A diferença marcante é devido a uma grande apreensão efetuada em fevereiro do ano passado. Uma equipe de Lins encontrou, dentro de um Tempra, que estava sendo guinchado, 392,5 quilos de maconha. A droga estava distribuída dentro do porta-malas e no banco traseiro do veículo com placas de Agudos.
De acordo com o capitão Fernando Xavier Pinto, a área de Bauru não faz parte das principais rotas de tráfico. De toda a área do 2º Batalhão, que abrange mais de 245 mil quilômetros de rodovias, as regiões de Presidente Prudente, Assis, Araçatuba e Itapetininga, nessa ordem, são as que mais registram apreensões. “São locais próximos às fronteiras do Estado. Nessas áreas, os traficantes tentam entrar com drogas”, observa.
Por conta da maior incidência de apreensões, os policiais intensificam a fiscalização em veículos suspeitos. Enquadram-se neste critério carros com placas do Mato Grosso do Sul e também do Paraná, que são constantemente fiscalizados. O capitão revela que os principais veículos usados pelos traficantes são ônibus, tanto os de linha, quanto os fretados. “Em seguida aparecem caminhões, vans e veículos de passeio”, conta.
Nessas áreas de maior incidência de apreensão de drogas, é empregado não só o efetivo da própria base, mas também as viaturas do Tático Ostensivo Rodoviário. "O efetivo é empregado após um rigoroso planejamento”, explica Xavier. De acordo com o capitão, o Policiamento Rodoviário atua para prevenir que as drogas cheguem nas cidades. “Combatemos o transportador, o que pega a droga na fonte e leva ao destinatário”, diz.

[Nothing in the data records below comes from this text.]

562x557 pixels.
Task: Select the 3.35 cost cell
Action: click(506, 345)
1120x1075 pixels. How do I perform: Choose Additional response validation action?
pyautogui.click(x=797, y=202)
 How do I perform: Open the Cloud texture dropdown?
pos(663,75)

O capitão Xavier ressalta que os policiais rodoviários recebem treinamento específico para abordar a questão do tráfico de drogas. “Eles conhecem as leis, sabem com identificar o entorpecente e um suspeito”, afirma. Xavier revele que os locais mais utilizados pelos traficantes para tentar transportar drogas em veículos de passeio são fundos falsos de assoalhos e tanques de combustível, interior do painel, o pára-choques. Há, ainda, mulher que amarra a droga ao corpo, simulando uma gravidez.
Recheado
No início desse mês, policiais rodoviários de Assis encontraram 84 quilos de maconha sob o tampão do porta-malas e o banco traseiro de um Vectra. Em maio, uma equipe de Ourinhos achou 69,3 quilos de maconha acondicionados nas portas laterais, atrás do pára-choque dianteiro, atrás do painel e na tampa do porta-malas de um Palio.
Alguns traficantes são mais ousados e engolem o entorpecente acondicionados em cápsulas de borrachas, para serem expelidas depois. Os policiais também procuram droga no interior de aparelhos domésticos.

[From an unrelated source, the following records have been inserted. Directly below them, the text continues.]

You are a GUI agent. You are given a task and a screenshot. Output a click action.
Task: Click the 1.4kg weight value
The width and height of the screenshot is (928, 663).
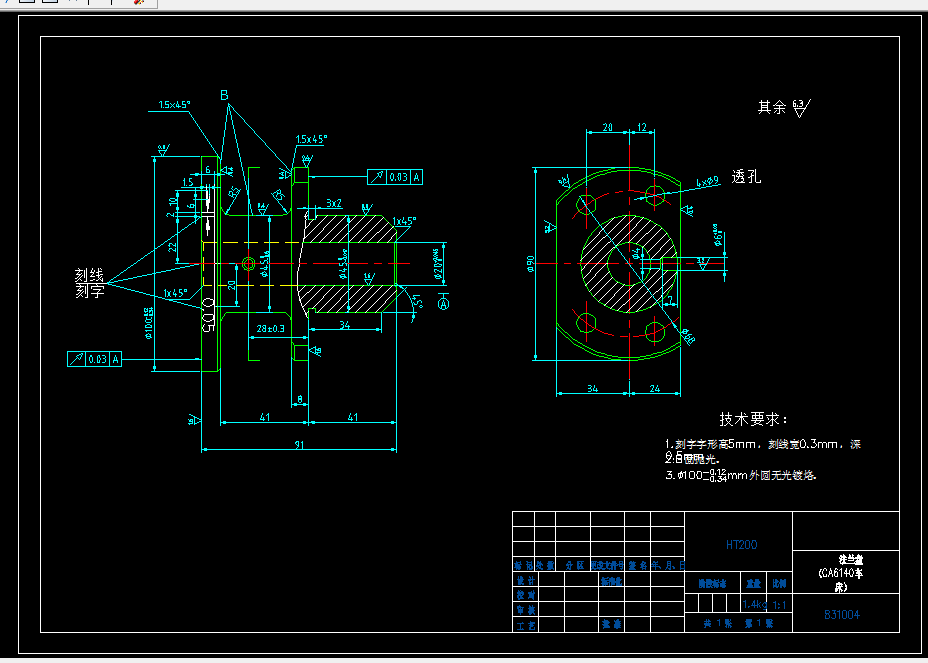(x=755, y=603)
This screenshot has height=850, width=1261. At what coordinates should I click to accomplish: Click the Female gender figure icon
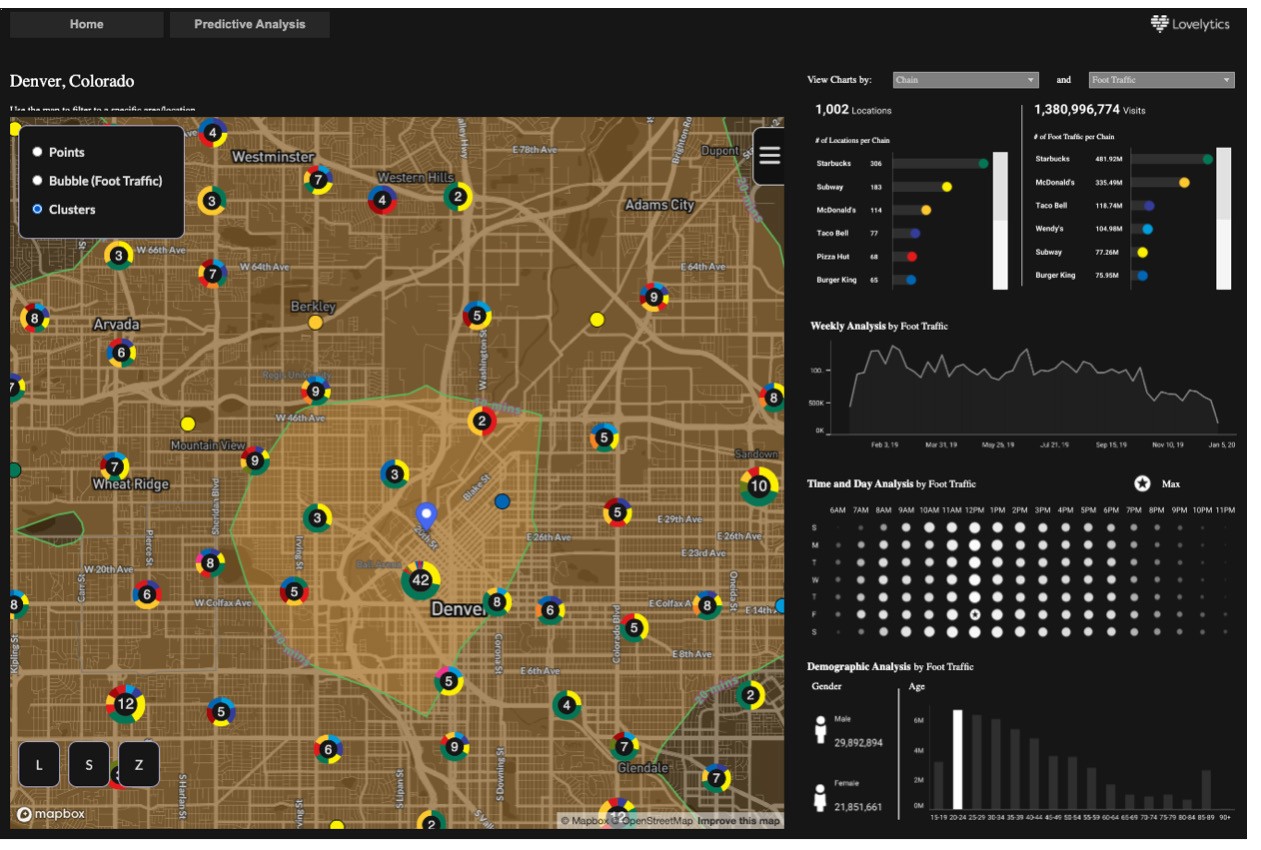click(x=821, y=796)
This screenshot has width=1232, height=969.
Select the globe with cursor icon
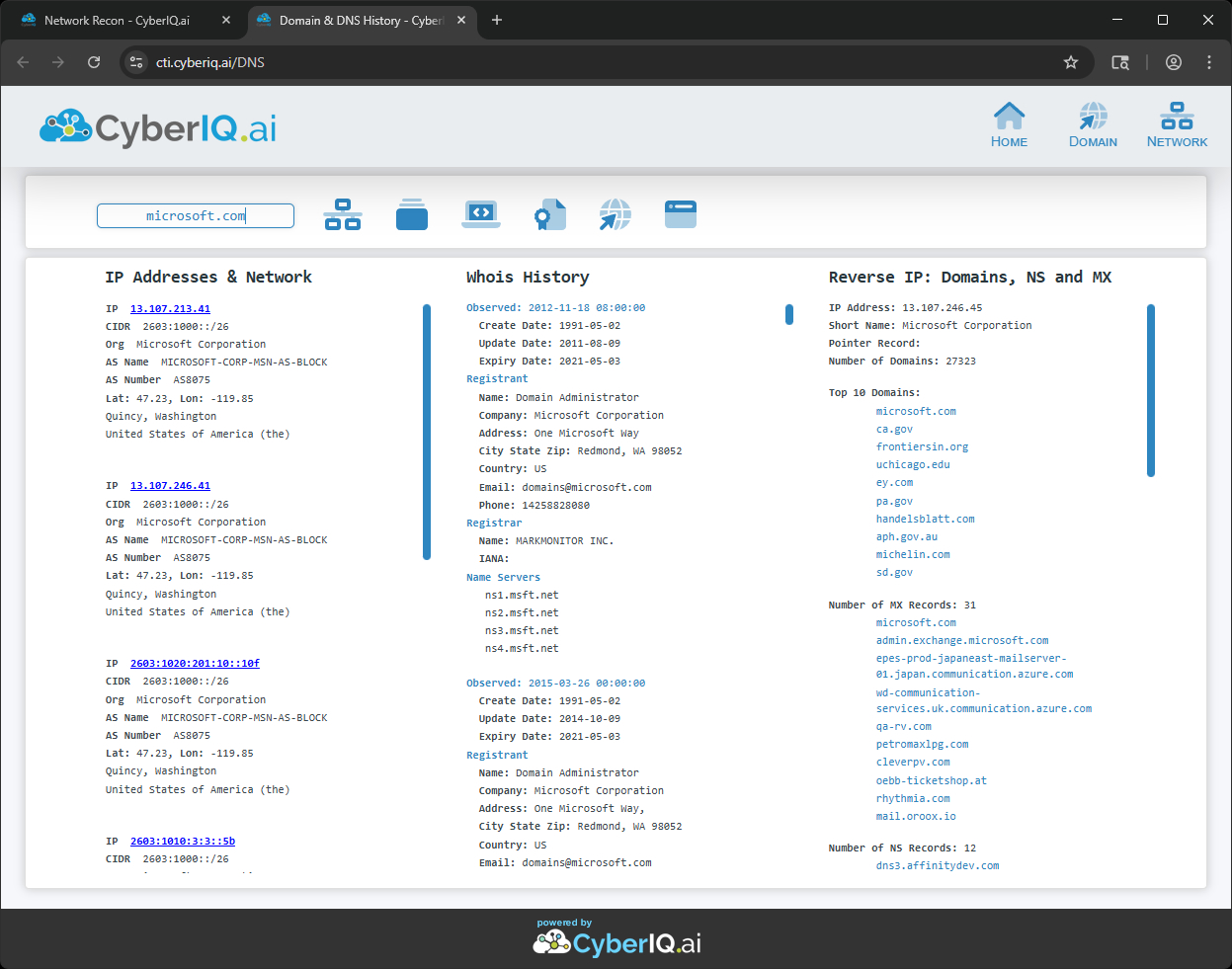[x=615, y=213]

O major Benedito Roberto Meira, coordenador operacional do 2.º Batalhão do Policiamento Rodoviário, informa que as principais entradas de drogas na área do batalhão são aos rodovias SP-333 e SP-425. “São rodovias que atravessam o Estado”, explica. Ele ressalta que, como o Paraguai é o maior produtor de maconha da América do Sul, traficantes que entram por Foz do Iguaçu (PR) tentam atingir as regiões mais ao norte do País, cortando São Paulo.

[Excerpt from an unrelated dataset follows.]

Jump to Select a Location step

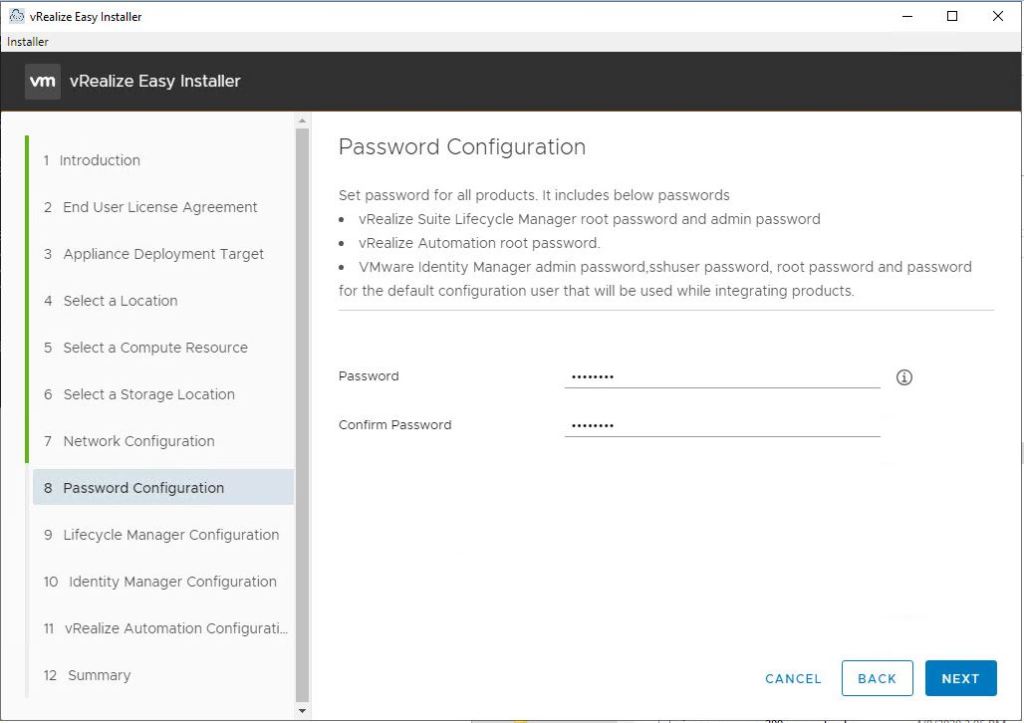(x=120, y=301)
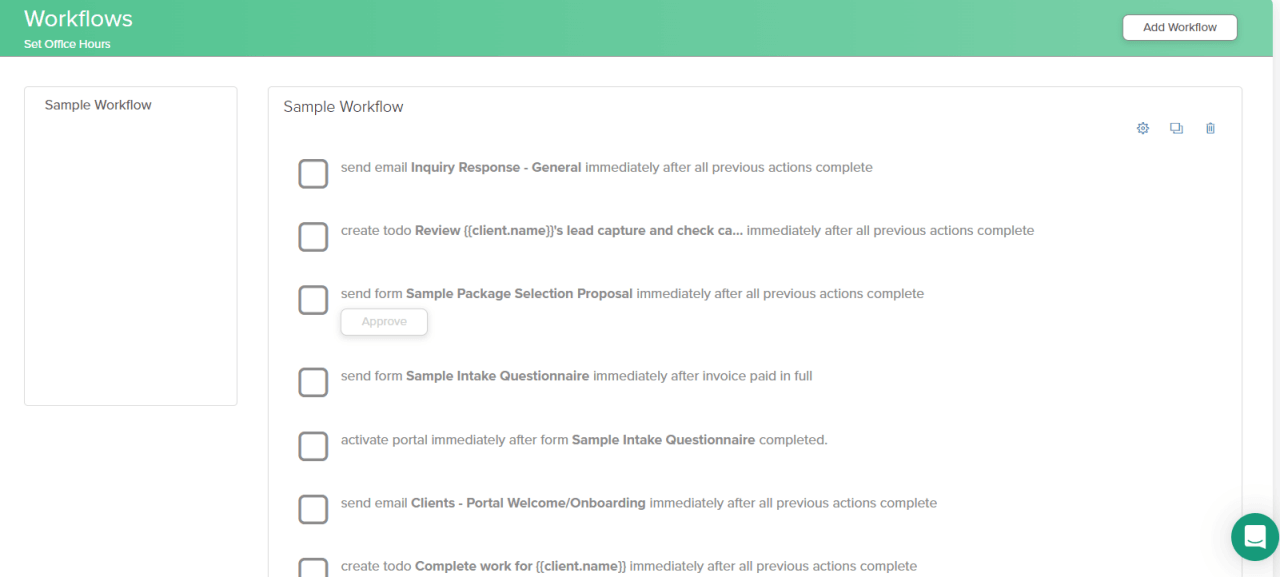
Task: Open the Clients - Portal Welcome/Onboarding email action
Action: [527, 503]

“Por isso, cidades mais próximas às fronteiras do Estado, como Araçatuba, Presidente Prudente e Assis, efetuam mais apreensões”, observa. Major Meira ressalta que os veículos que tentam chegar a Bauru pela rodovia Marechal Rondon, até chegar à cidade, já passaram por muitas bases de Policiamento Rodoviário, e foram fiscalizados anteriormente.